洗い物の手を止めず、彼女が話しかけてきた。そう、少し前に、ウィンストンブランドに移行したから、コンビニでキャスターといっても通じない時がある。よく知っているなと、今度はこちらが驚かされる。

「煙草、吸われるんですか」
「少しだけ。コーヒーと一緒に、吸う時があります。煙草を吸う女性って敬遠されるから、あまり言わないんですけど」

でも、コーヒーと煙草は、切っても切れない関係だと思うんです、と言葉を続ける彼女。確かに、煙草なんて吸うような見た目ではないけれど、コーヒー好きなら納得できる。

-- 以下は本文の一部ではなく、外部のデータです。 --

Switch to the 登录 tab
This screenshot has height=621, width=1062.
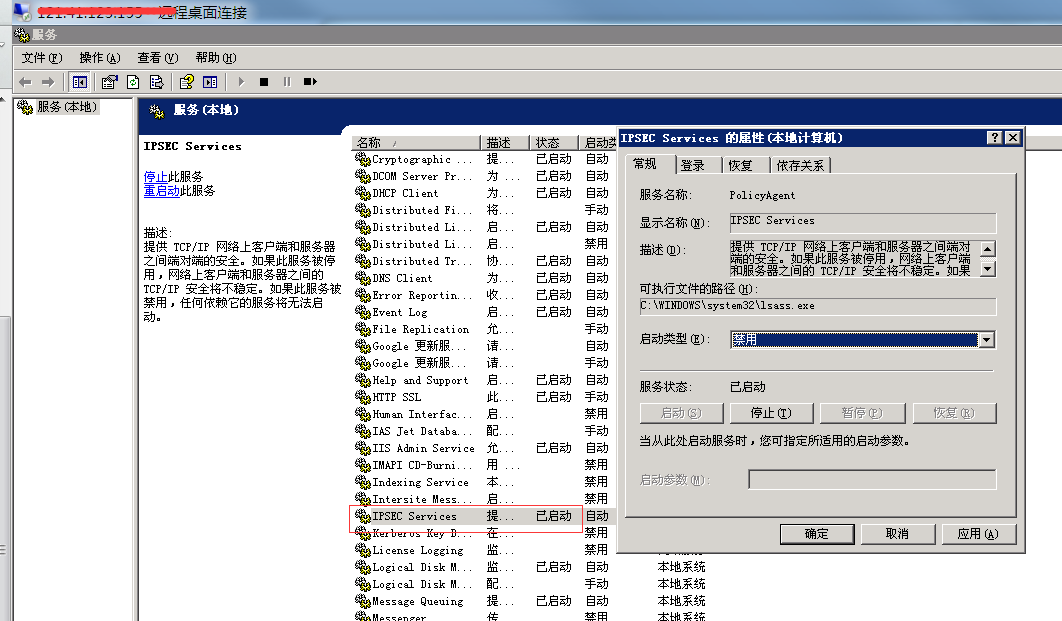692,165
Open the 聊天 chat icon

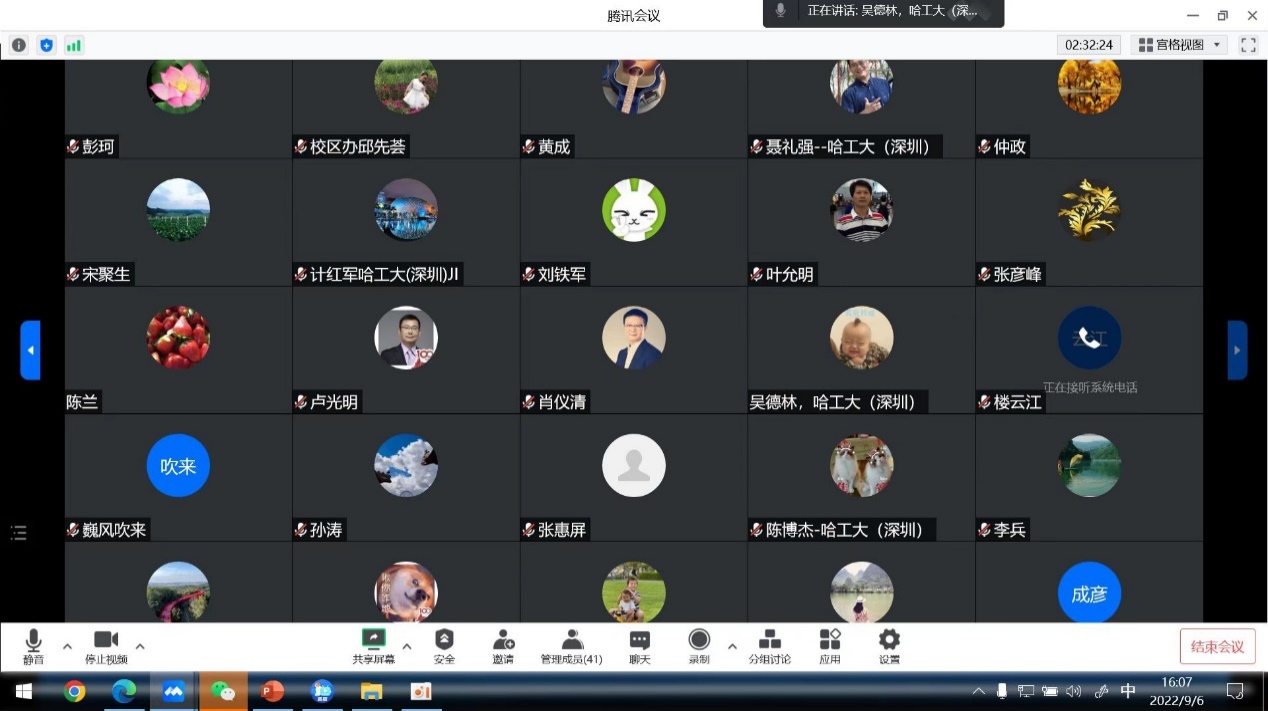[639, 641]
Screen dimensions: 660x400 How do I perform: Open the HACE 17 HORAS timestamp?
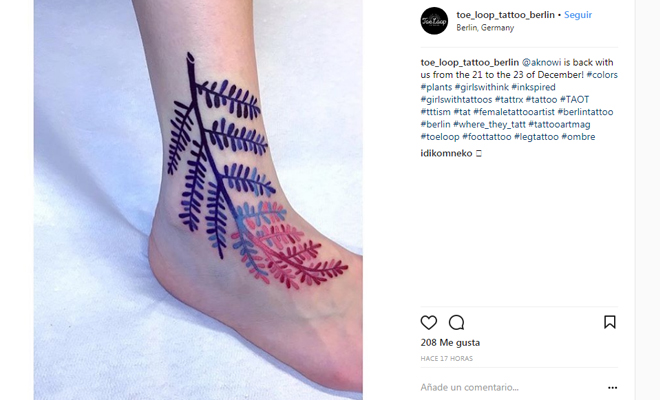pos(447,359)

「ごめんなさい、喋りすぎですね。なんとなく、価値観の合う人だと思って、いろいろ話してしまいました」
「いえ、楽しいです。こちらこそ、仕事の邪魔じゃないかと」
「全然」

心臓の音が聞こえるような気がした。知らない人と、こうやって話すなんてことは、滅多にない。良かったら、もう少し話がしたい。

「きっと、同い年くらいですよね」

彼女の方が、言葉を続けてくれた。

「そうですか?お若く見えますけれど」
「え?嬉しいですけど、うーん、じゃあいくつに見えてるんですか?」

彼女は、急にいたずらっぽく笑った。もう少し、話を続けていたい。無理が出る前に、終わった方がいいのだろうけど。そうだな、せめてコーヒーが冷めないうちに、年齢くらいは聞き出してみよう。難しいだろうか。